Cartographies des acteurs. Les seconde et troisième cartes sont à associer à l’étude sur les acteurs français de l’Open-Data. Les données proviennent aussi de Data-Publica et de sa récente étude (sans oublier l’interface en ligne en sigmajs). L’approche “acteurs” est parfaitement complémentaire au travail sur l’identification des thèmes et s’inscrit dans la veine de l’analyse en réseau social.

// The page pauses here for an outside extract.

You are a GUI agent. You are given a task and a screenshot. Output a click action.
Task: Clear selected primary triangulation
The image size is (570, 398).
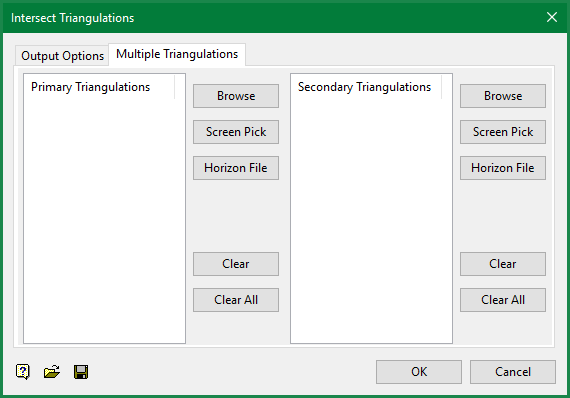pyautogui.click(x=236, y=264)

Cependant, dans ce cas, les données sont “externes” et ont été extraites du web (ce qui, au passage, représente une forme pertinente d’enrichissement de données internes avec des sources exogènes dont le web fourmille). Les noeuds des deux cartographies représentent donc des URL d’acteurs ou d’organisations et leurs liens hypertextes réciproques (entrants et sortants). Pour extraire les informations, Data-Publica s’est reposé sur Common Crawl, une organisation qui a mis en place des crawlers et un dispositif de stockage des sites crawlés, afin de permettre à tous ceux qui le souhaitent de pouvoir travailler sur des archives à l’échelle du web entier, sans avoir à souffrir de la mise en place d’une lourde architecture, et de problématiques de stockage des données recueillies. Les sites ont été sélectionnés à partir d’un double score, de “focus” (nombre relatif de pages parlant de l’open-data) et de langue (nombre relatif de pages en français). Une fois établi une liste définitive de ressources web, les URL ont été enrichies manuellement avec deux descripteurs, l’un faisant mention du type d’acteurs (entreprises, ONG et acteurs de la société civile, organismes publics), l’autre de sa “fonction” dans l’écosphère de l’open-data (producteur et exploitants de données, actualités et informations sur le domaine). Ce sont ces deux descripteurs dans la structure de données qui m’ont permis de faire produire deux “vues” sur  les données à partir de la même spatialisation (« les acteurs par types », « les acteurs par fonctions »).

Cette première “photographie” des acteurs français de l’open-data révèle certains traits, comme les positions centrales de certains acteurs, ce que souligne l’étude de Data-Publica : “ Plusieurs leçons peuvent être tirées de ce graphe. La première d’entre elles, c’est la position très centrale occupée par La Fing (Fondation Internet Nouvelle Génération) et Internetactu dans l’opendata français, qui se posent véritablement comme les références de la thématique, en étant très cités par tous les autres acteurs. Nous remarquons également la grande variété d’entreprises françaises qui travaillent sur le thème de l’opendata, mais qui sont pour le moment assez isolées les unes des autres. Elles sont par contre très connectées aux autres entités du graphe, que ce soit avec des acteurs de la Société Civile ou de l’État/Collectivités, et ont donc su s’inscrire rapidement au sein d’un écosystème dynamique. La société civile forme pour le moment la clef de voûte de l’opendata français, et semble être un système organisé et interconnecté solide. Par opposition, l’État français a pour le moment une présence assez disparate, avec quelques acteurs clefs de référence (data.gouv.fr, data.rennes-metropole.fr), accompagnés de quelques autres encore peu reconnus dans le graphe. Cette configuration est symptomatique de l’engagement encore timide de l’État et des pouvoirs publics locaux dans l’opendata, mais démontre également du succès des quelques initiatives qui ont pu être lancées dans le domaine”.

Je laisse à tous ceux que cela intéresse le soin d’imprimer et de contempler les trois posters que propose l’Atelier de Cartographie, et de se livrer eux-aussi à l’exercice de l’interprétation. Ces cartes témoignent, surtout, de la mise en place d’un système d’observation relativement complet du domaine de l’open-data français.